Kishor S. Trivedi holds the Hudson Chair in the Department of Electrical and Computer Engineering at Duke University, Durham, NC. He has been on the Duke faculty since 1975. He is the author of a well known text entitled, Probability and Statistics with Reliability, Queuing and Computer Science Applications, published by Prentice-Hall; a thoroughly revised second edition (including its Indian edition) of this book has been published by John Wiley. He has also published two other books entitled, Performance and Reliability Analysis of

Computer Systems, published by Kluwer Academic Publishers, and Queueing Networks and Markov Chains, John Wiley.

 

He is a Fellow of the Institute of Electrical and Electronics Engineers.
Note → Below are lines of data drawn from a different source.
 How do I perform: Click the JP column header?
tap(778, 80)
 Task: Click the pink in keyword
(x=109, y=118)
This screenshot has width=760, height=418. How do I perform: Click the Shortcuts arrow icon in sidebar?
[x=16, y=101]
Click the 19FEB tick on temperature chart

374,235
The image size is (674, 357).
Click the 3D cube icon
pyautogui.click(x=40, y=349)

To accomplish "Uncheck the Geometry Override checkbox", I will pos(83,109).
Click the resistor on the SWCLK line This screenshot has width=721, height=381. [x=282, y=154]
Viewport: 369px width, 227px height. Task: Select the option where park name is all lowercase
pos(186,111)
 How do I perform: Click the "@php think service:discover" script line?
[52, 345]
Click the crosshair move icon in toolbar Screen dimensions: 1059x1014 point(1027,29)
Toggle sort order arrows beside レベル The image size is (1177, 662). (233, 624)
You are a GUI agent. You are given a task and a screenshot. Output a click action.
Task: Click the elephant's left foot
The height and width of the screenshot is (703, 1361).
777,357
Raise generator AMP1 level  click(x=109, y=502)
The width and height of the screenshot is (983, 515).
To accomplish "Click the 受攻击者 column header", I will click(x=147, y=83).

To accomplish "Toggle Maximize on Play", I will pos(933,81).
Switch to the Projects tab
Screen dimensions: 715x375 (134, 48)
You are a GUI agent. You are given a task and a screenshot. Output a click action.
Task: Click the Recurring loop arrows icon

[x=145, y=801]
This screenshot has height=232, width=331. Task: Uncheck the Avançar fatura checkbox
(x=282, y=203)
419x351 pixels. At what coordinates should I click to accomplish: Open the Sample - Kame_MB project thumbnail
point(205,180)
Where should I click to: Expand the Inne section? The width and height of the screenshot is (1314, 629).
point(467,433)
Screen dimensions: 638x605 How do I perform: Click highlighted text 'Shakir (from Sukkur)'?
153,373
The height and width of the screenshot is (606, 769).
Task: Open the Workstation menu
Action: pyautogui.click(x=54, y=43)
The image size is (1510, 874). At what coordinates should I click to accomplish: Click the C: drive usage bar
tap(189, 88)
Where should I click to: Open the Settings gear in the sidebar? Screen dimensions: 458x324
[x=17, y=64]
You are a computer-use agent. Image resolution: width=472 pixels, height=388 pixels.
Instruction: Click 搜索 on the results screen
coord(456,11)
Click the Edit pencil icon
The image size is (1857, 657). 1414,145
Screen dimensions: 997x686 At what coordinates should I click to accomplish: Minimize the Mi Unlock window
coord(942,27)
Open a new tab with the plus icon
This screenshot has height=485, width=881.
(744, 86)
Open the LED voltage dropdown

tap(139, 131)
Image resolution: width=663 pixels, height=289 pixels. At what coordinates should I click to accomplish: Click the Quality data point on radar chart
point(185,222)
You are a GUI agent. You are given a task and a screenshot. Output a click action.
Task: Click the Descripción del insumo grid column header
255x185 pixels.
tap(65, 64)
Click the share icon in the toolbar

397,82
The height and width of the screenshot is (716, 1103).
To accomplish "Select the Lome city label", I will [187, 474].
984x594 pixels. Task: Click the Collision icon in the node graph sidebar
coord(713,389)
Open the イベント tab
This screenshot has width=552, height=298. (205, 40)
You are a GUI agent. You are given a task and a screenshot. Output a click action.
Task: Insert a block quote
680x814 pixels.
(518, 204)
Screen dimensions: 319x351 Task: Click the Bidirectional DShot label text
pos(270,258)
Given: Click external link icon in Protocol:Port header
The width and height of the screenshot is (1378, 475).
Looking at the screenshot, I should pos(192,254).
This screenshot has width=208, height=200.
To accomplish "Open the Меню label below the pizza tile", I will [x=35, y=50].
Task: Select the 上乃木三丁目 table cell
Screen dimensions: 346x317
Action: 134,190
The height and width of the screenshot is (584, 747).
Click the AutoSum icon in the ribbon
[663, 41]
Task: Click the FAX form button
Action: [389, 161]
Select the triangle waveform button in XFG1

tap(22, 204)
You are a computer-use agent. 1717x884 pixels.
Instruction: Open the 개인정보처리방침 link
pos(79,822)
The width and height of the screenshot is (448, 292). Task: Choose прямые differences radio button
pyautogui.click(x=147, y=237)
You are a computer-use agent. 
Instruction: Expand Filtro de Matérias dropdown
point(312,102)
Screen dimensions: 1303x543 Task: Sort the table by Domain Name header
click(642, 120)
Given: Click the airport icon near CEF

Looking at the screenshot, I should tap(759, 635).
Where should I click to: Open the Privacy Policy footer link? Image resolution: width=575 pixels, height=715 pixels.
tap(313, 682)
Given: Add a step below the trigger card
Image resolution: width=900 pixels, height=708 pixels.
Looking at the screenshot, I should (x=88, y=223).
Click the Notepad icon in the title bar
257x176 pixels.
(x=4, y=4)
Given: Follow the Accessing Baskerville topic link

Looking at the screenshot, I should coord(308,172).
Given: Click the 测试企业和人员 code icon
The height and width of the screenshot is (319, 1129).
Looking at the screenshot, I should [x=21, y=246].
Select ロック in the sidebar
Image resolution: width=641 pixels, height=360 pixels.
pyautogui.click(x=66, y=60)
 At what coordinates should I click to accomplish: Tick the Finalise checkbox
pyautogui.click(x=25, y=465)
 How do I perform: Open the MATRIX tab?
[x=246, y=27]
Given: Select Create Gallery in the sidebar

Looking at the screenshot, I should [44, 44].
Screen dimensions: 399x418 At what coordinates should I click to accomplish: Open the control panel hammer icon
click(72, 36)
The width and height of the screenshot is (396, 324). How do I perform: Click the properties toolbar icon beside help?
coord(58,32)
He is a Golden Core Member of the IEEE Computer Society. He has published over 420 articles and has supervised 42 Ph.D. dissertations. He is on the editorial boards of IEEE Transactions on Dependable and Secure Computing, Journal of Risk and Reliability, International Journal of Performability Engineering, and International Journal of Quality and Safety Engineering.

 

His research interests are in reliability, availability, performance, performability and survivability modeling of computer and communication systems. He works closely with industry in carrying out reliability/availability analysis, providing short courses on reliability, availability, performability modeling and in the development and dissemination of software packages such as SHARPE and SPNP.